***** Record extracts
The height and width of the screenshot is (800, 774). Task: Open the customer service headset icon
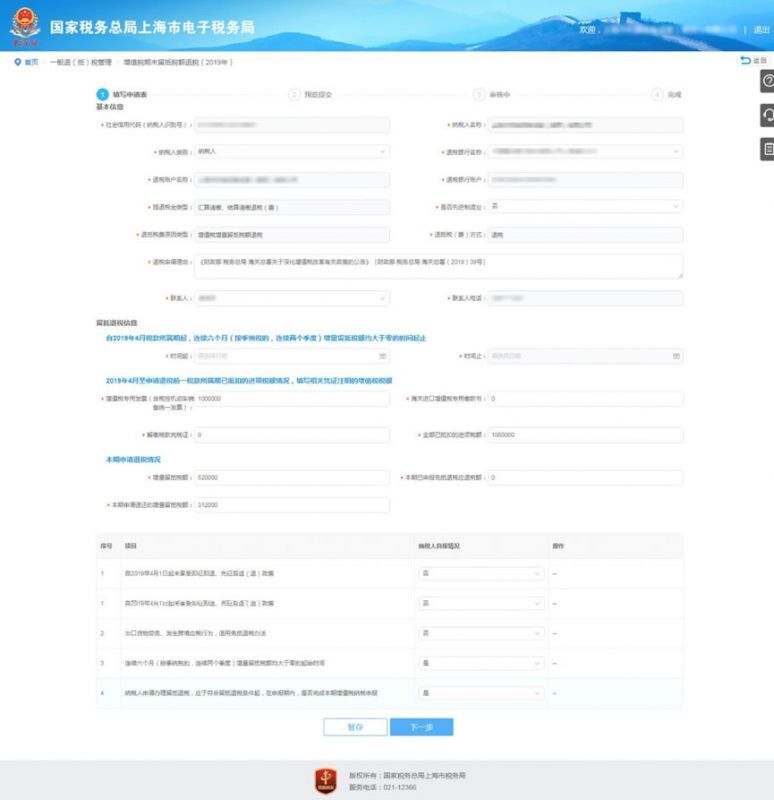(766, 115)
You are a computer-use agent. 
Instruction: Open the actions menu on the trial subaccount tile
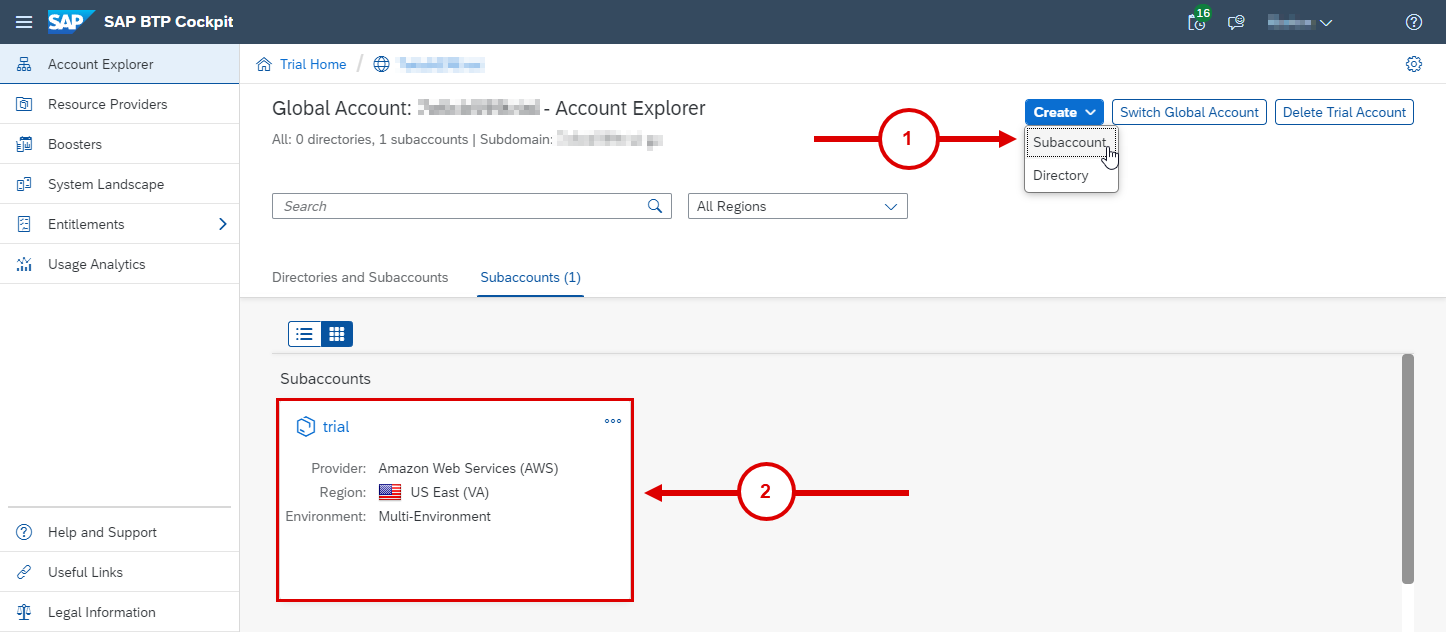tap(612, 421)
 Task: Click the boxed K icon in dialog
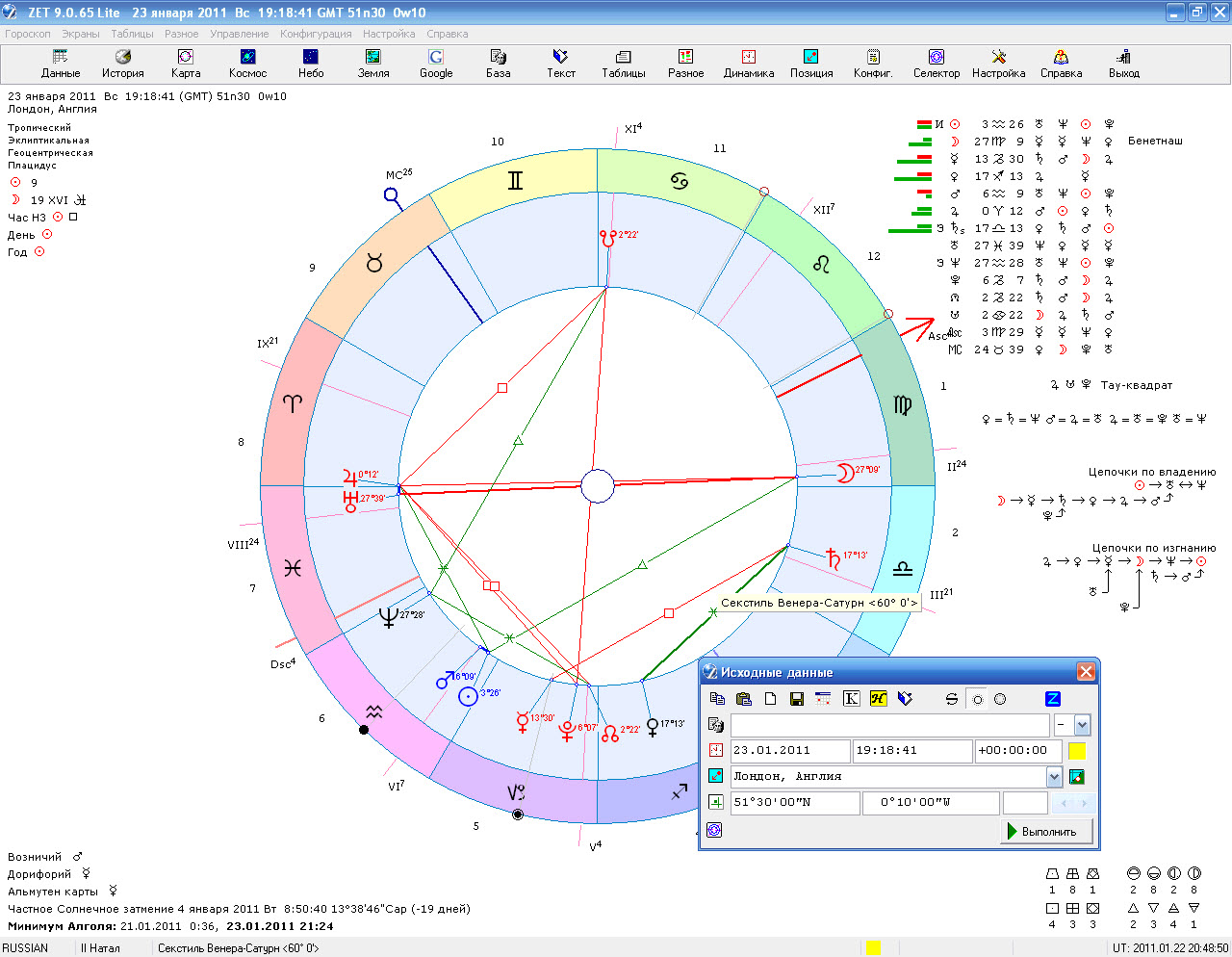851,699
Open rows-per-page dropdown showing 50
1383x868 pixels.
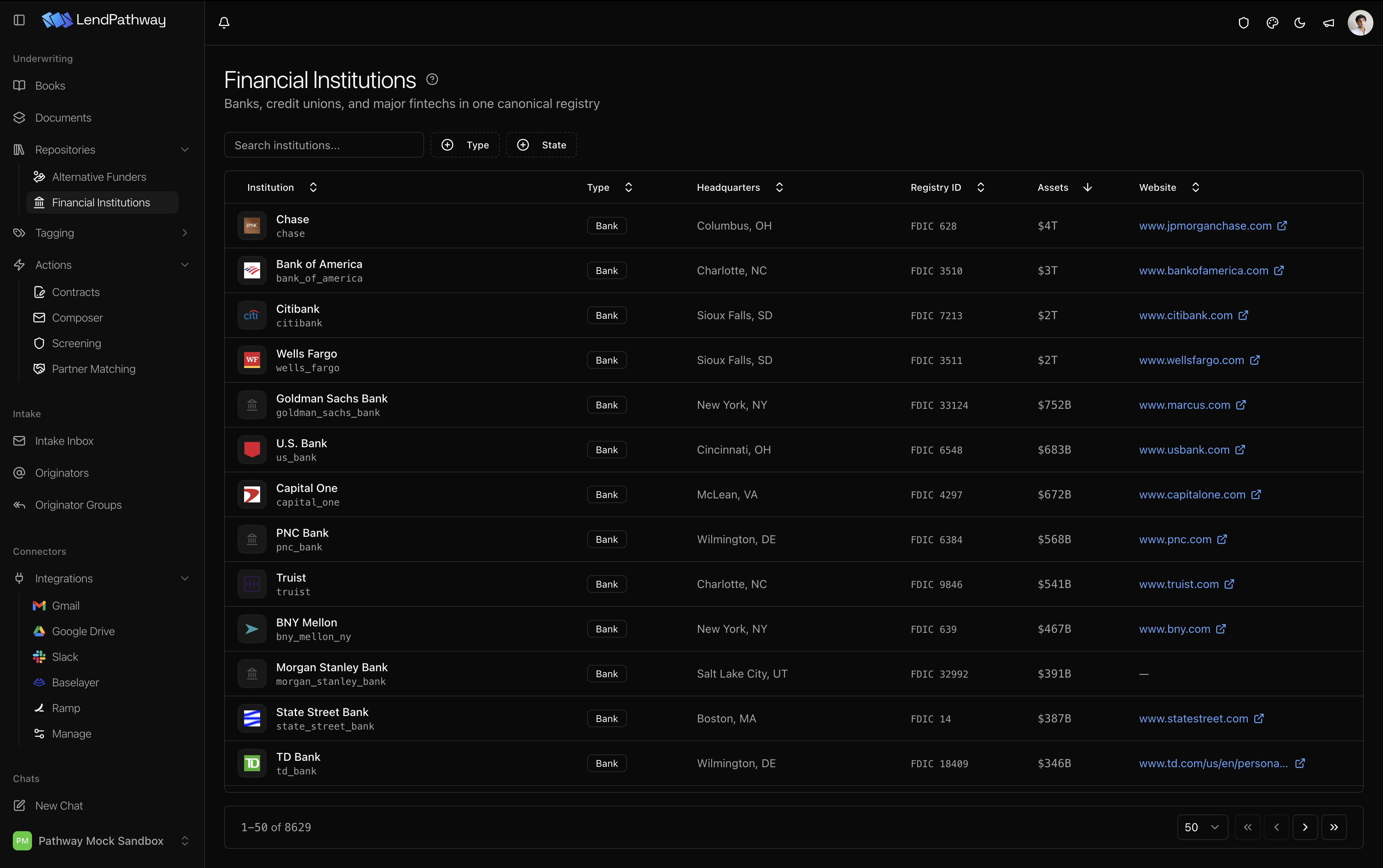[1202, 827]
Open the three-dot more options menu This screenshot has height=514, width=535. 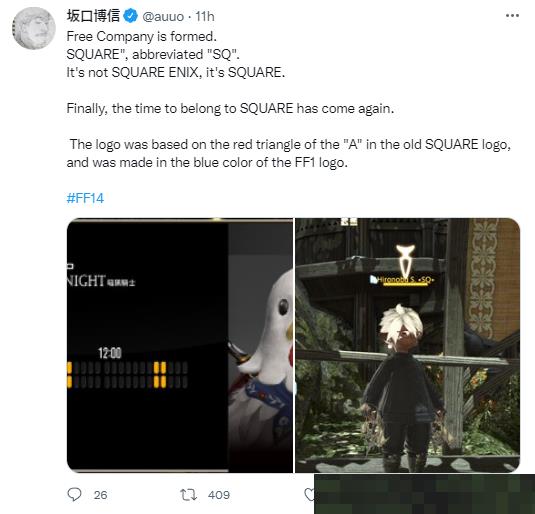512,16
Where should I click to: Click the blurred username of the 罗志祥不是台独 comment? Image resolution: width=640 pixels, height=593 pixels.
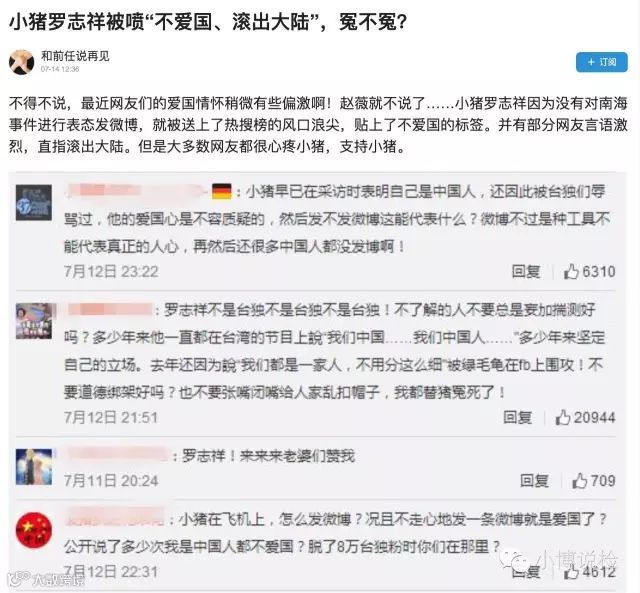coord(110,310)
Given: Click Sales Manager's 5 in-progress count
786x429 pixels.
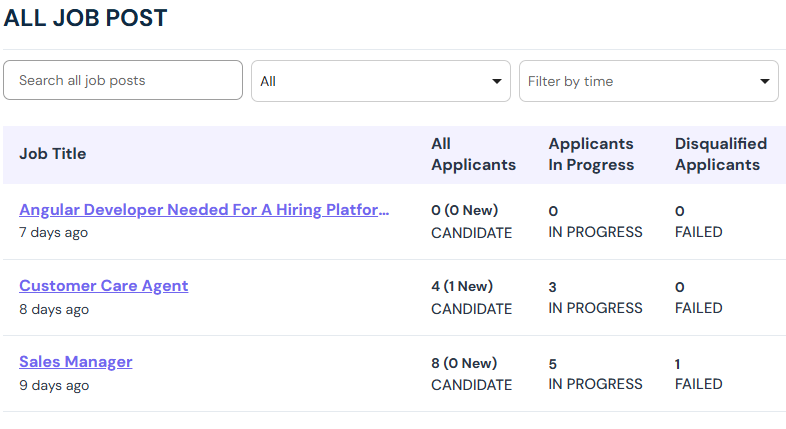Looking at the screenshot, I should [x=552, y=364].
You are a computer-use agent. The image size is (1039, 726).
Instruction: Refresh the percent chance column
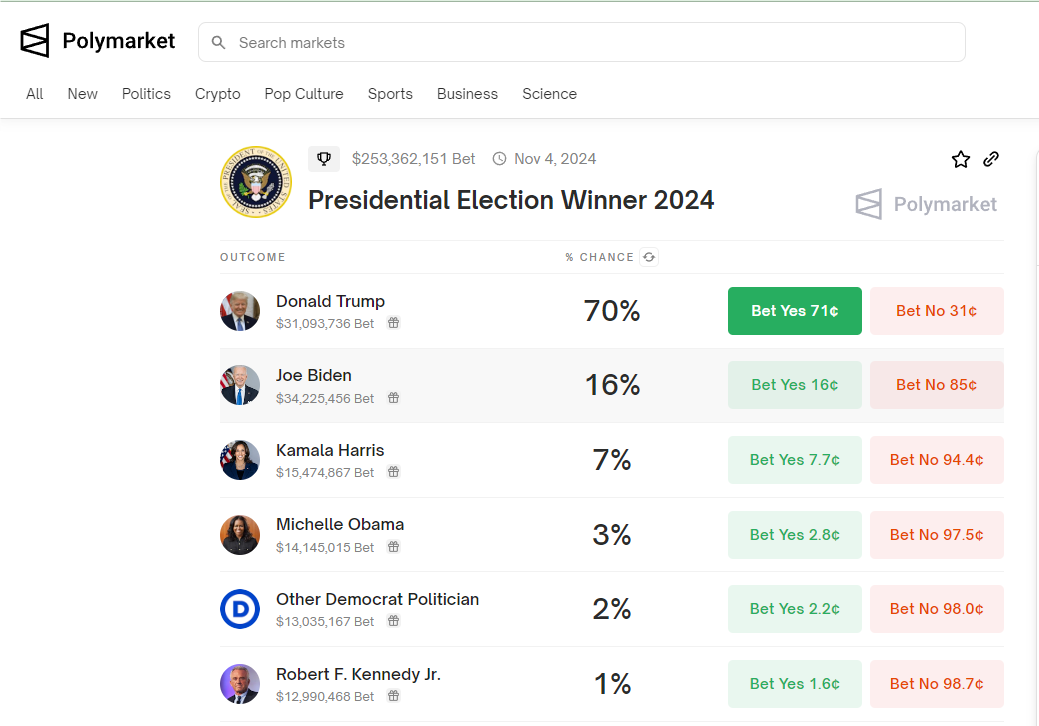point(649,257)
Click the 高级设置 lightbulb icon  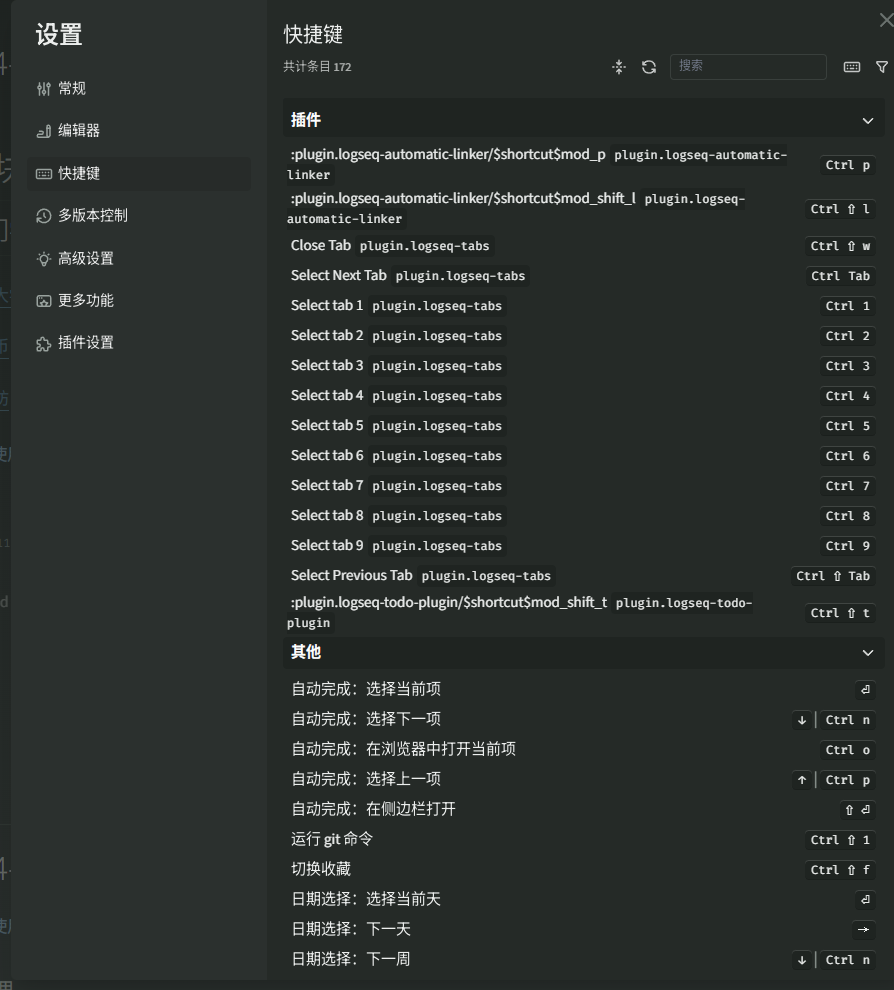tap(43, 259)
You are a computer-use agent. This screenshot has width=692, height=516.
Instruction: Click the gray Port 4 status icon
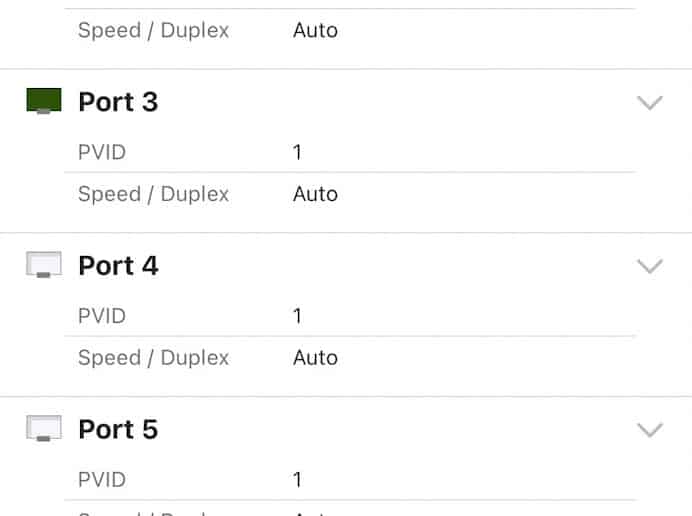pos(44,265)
**********
* [Task to carry out]
Every line of the listing that includes the word "computer" forms the answer.

* [Expected answer]
You are a computer-use agent. 
You are a computer-use agent. The image size is (1039, 726).
You are a computer-use agent. This screenshot has width=692, height=516.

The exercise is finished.